Curitiba - A Agência Nacional de Petróleo (ANP) iniciou uma fiscalização nesta semana e já apreendeu 23.600 botijões de gás em municípios da Região Metropolitana de Curitiba. Foram interditadas seis revendas. O caso mais grave ocorreu em Araucária em uma transportadora utilizada como depósito irregular. A empresa armazenava 19 mil botijões em cima de carretas. O local foi interditato pela agência reguladora. Esta foi a maior apreensão realizada no Paraná e uma das maiores do Brasil.

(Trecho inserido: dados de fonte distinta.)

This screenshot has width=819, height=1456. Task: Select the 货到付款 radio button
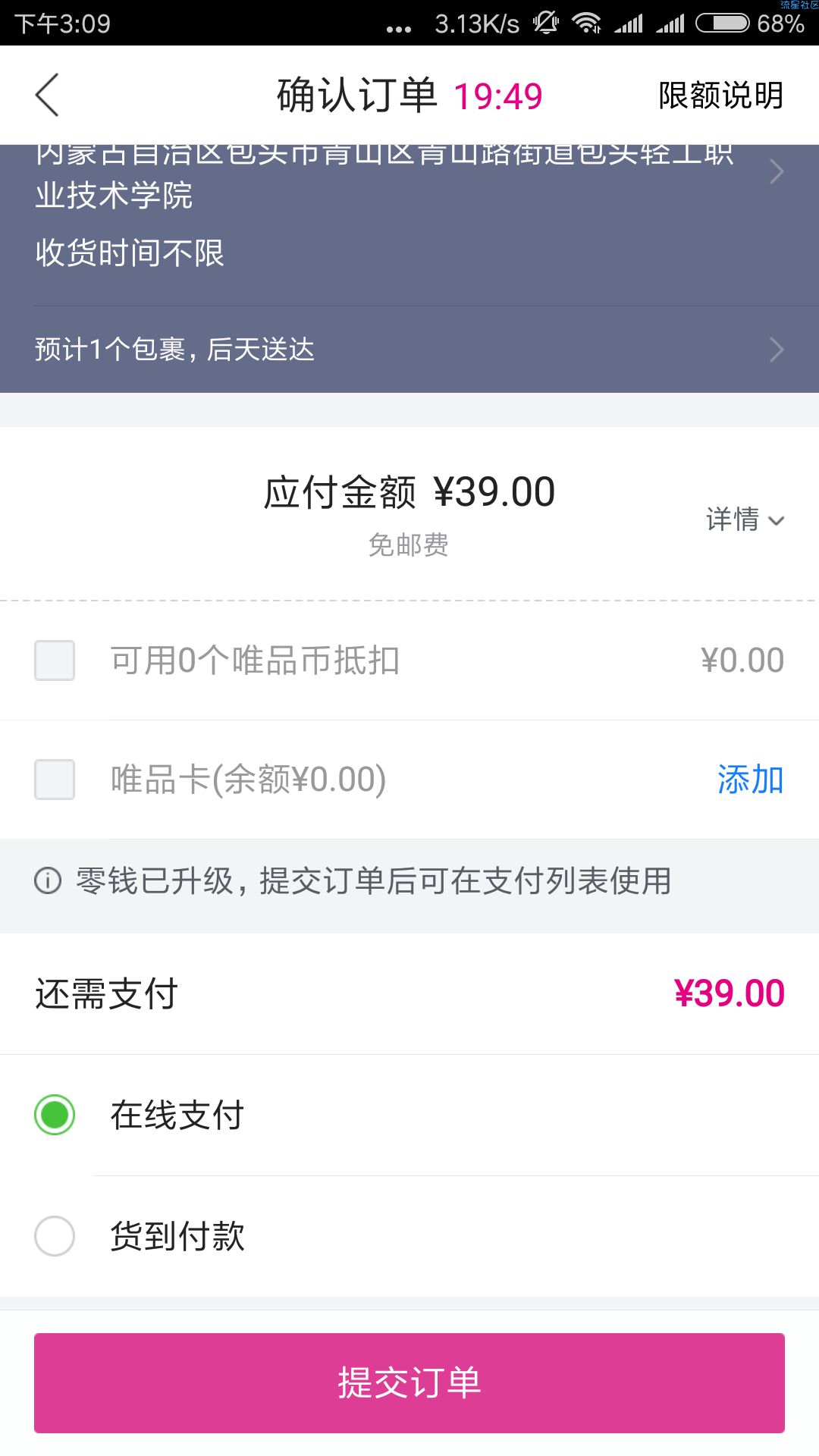[55, 1236]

De acordo com o chefe de fiscalização do escritório regional da ANP de São Paulo e região, Alcides Amazonas, a operação de fiscalização começou na última segunda-feira e foi resultado de um trabalho de inteligência da agência realizado durante 15 dias.
Os donos deste local que foi interditado em Araucária terão 15 dias para fazer a defesa, responderão a um processo administrativo e devem receber multa com valor entre R$ 20 mil e R$ 5 milhões. Segundo ele, quatro empresas utilizam o local como armazenamento.
Amazonas disse que o ponto não tinha autorização da ANP para o armazenamento. No local, foram encontradas 21 carretas desengatadas e apenas quatro conjuntos (carreta mais cavalo trator).
Os botijões apreendidos já foram retirados do local ontem mesmo e levados para distribuidoras de gás da região para servirem como uma espécie de fiel depositário do material.
Na segunda-feira, foram fechadas duas revendas de gás clandestinas em Almirante Tamandaré, também na Região Metropolitana de Curitiba com apreensão de botijões.
Na terça-feira, foi fechada uma outra revenda em Araucária por problemas de segurança porque os botijões eram armazenados de maneira irregular. Uma outra revenda, também do mesmo município, foi interditada porque vendia botijões para as duas revendas clandestinas de Almirante Tamandaré. Além disso, tinha licença para armazenar 1.900 botijões mas estava com mais de 2 mil. A casa do dono ficava dentro do estabelecimento, o que também é irregular.
Um último local foi interditado em Araucária porque não tinha autorização da ANP e armazenava 2.100 botijões de forma irregular.
O proprietário da revenda Gás Prado Santos, Jorge Lino do Prado, que opera como revendedor legalizado disse que os estabelecimentos que funcionam regularmente acabam sendo prejudicados pelos irregulares. Ele comentou que os formais precisam trabalhar com margem de lucro e pagam impostos. Já os irregulares, que não fazem isso, conseguem ter preços menores no mercado, o que gera uma concorrência desleal.